Re: [RFC PATCH 00/17] KVM: arm64: Parallelize stage 2 fault handling

David Matlack <dmatlack@xxxxxxxxxx> · Fri, 15 Apr 2022 16:35:24 -0700

On Fri, Apr 15, 2022 at 2:59 PM Oliver Upton <oupton@xxxxxxxxxx> wrote:
>
> Presently KVM only takes a read lock for stage 2 faults if it believes
> the fault can be fixed by relaxing permissions on a PTE (write unprotect
> for dirty logging). Otherwise, stage 2 faults grab the write lock, which
> predictably can pile up all the vCPUs in a sufficiently large VM.
>
> The x86 port of KVM has what it calls the TDP MMU. Basically, it is an
> MMU protected by the combination of a read-write lock and RCU, allowing
> page walkers to traverse in parallel.
>
> This series is strongly inspired by the mechanics of the TDP MMU,
> making use of RCU to protect parallel walks.
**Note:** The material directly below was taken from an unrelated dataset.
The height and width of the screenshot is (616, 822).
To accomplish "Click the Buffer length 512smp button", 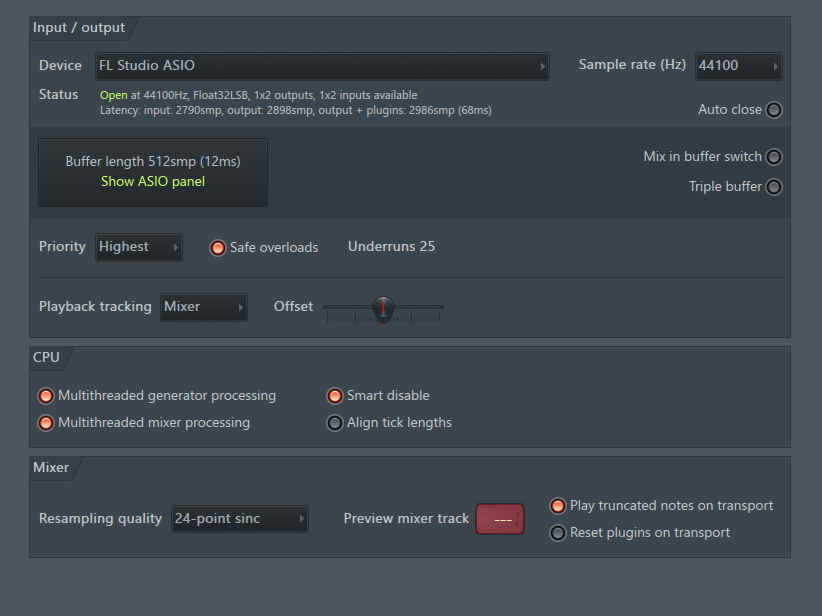I will 153,172.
Note that the TLB
> invalidation mechanics are a bit different between x86 and ARM, so we
> need to use the 'break-before-make' sequence to split/collapse a
> block/table mapping, respectively.

An alternative (or perhaps "v2" [1]) is to make x86's TDP MMU
arch-neutral and port it to support ARM's stage-2 MMU. This is based
on a few observations:

- The problems that motivated the development of the TDP MMU are not
x86-specific (e.g. parallelizing faults during the post-copy phase of
Live Migration).
- The synchronization in the TDP MMU (read/write lock, RCU for PT
freeing, atomic compare-exchanges for modifying PTEs) is complex, but
would be equivalent across architectures.
- Eventually RISC-V is going to want similar performance (my
understanding is RISC-V MMU is already a copy-paste of the ARM MMU),
and it'd be a shame to re-implement TDP MMU synchronization a third
time.
- The TDP MMU includes support for various performance features that
would benefit other architectures, such as eager page splitting,
deferred zapping, lockless write-protection resolution, and (coming
soon) in-place huge page promotion.
- And then there's the obvious wins from less code duplication in KVM
(e.g. get rid of the RISC-V MMU copy, increased code test coverage,
...).

The side of this I haven't really looked into yet is ARM's stage-2
MMU, and how amenable it would be to being managed by the TDP MMU. But
I assume it's a conventional page table structure mapping GPAs to
HPAs, which is the most important overlap.

That all being said, an arch-neutral TDP MMU would be a larger, more
complex code change than something like this series (hence my "v2"
caveat above). But I wanted to get this idea out there since the
rubber is starting to hit the road on improving ARM MMU scalability.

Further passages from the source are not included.